В один из последних весенних дней я наконец получила ответное письмо от Герарда.

Свое я отправила, как и задумала, на следующее же утро, едва сделала набросок для портрета Фрейи, но ответа не было так долго, что я всерьез начала опасаться, не ошиблась ли Кора при отправке, илиГерард по каким-то причинам не заметил письма, или, быть может, оно попало не в те руки. Или — кто знает это братство проклятых? — членам круга и вовсе нельзя ничего пересылать. Но вот ответ здесь, лежит на моем столе в мастерской, и я, с трудом сдерживая волнение, надломала печать и начала читать, медленно, внимательно, чувствуя, как с каждым мгновением руки дрожат все сильнее, а внутри поднимается волна ужаса, омерзения и тошноты.

«Здравствуй, Лайали, принцесса Шиана.

Скажу сразу — твое письмо я получил сразу и был рад увидеть строки, написанные твоей рукой, само послание от тебя. Безусловно, мне известно, как ты живешь. Я не слежу за тобой, нет, скорее иногда… узнаю, как у тебя дела. Кстати, поздравляю с приобретением второго супруга. Знаю, фраза звучит коряво, но я испортил не один лист бумаги, прежде чем остановился на этом варианте как наиболее приемлемом на мой пристрастный взгляд.
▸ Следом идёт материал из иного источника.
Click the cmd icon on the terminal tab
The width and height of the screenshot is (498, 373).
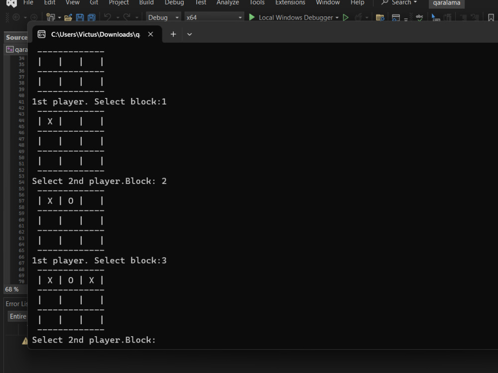click(x=42, y=34)
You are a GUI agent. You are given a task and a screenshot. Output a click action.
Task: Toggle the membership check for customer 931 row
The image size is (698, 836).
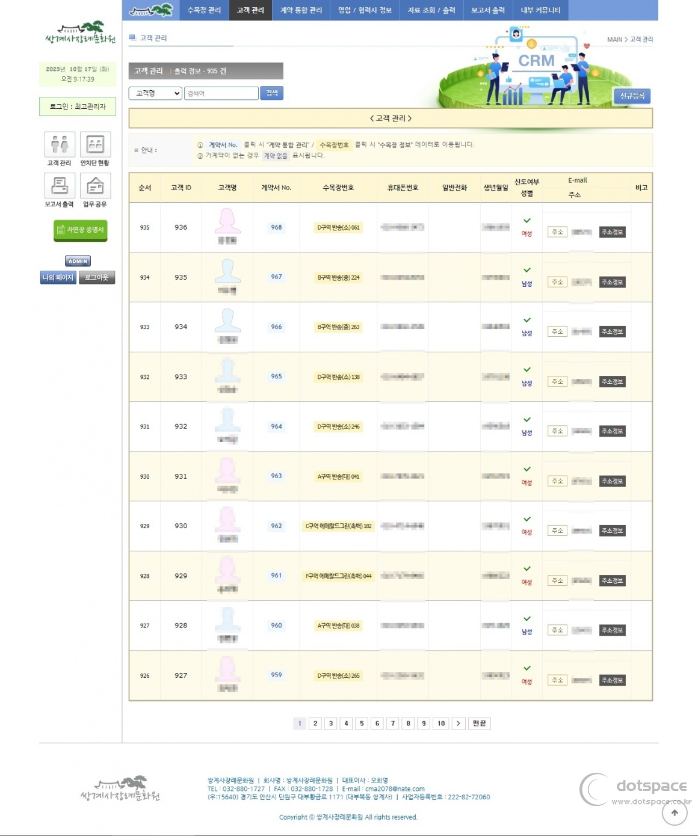tap(528, 470)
Сейчас, спустя более трех лет, я могу заявить откровенно — да, я завидую твоему мужу. Обоим твоим мужьям. У них есть ты, а у тебя они и, надеюсь, оба искренне тебя любят, оберегают и заботятся о тебе как должно.

Не могу сказать, что своеволие и дерзость Изабеллы, ее поступки, давно покинувшие допустимые рамки, стали для меня сюрпризом. Ее моральный облик далек от идеала, поведение хуже уличной шлюхи, а язычок острее и ядовитее клыков ламии. Мне жаль, что она тебя побеспокоила и что тебе пришлось терпеть ее выходки, без коих она не может так же, как плохая актриса — без фальшивого надрыва в каждой реплике. К моему сожалению, Иззи еще нужна братству, иначе быть бы братцу уже вдовцом.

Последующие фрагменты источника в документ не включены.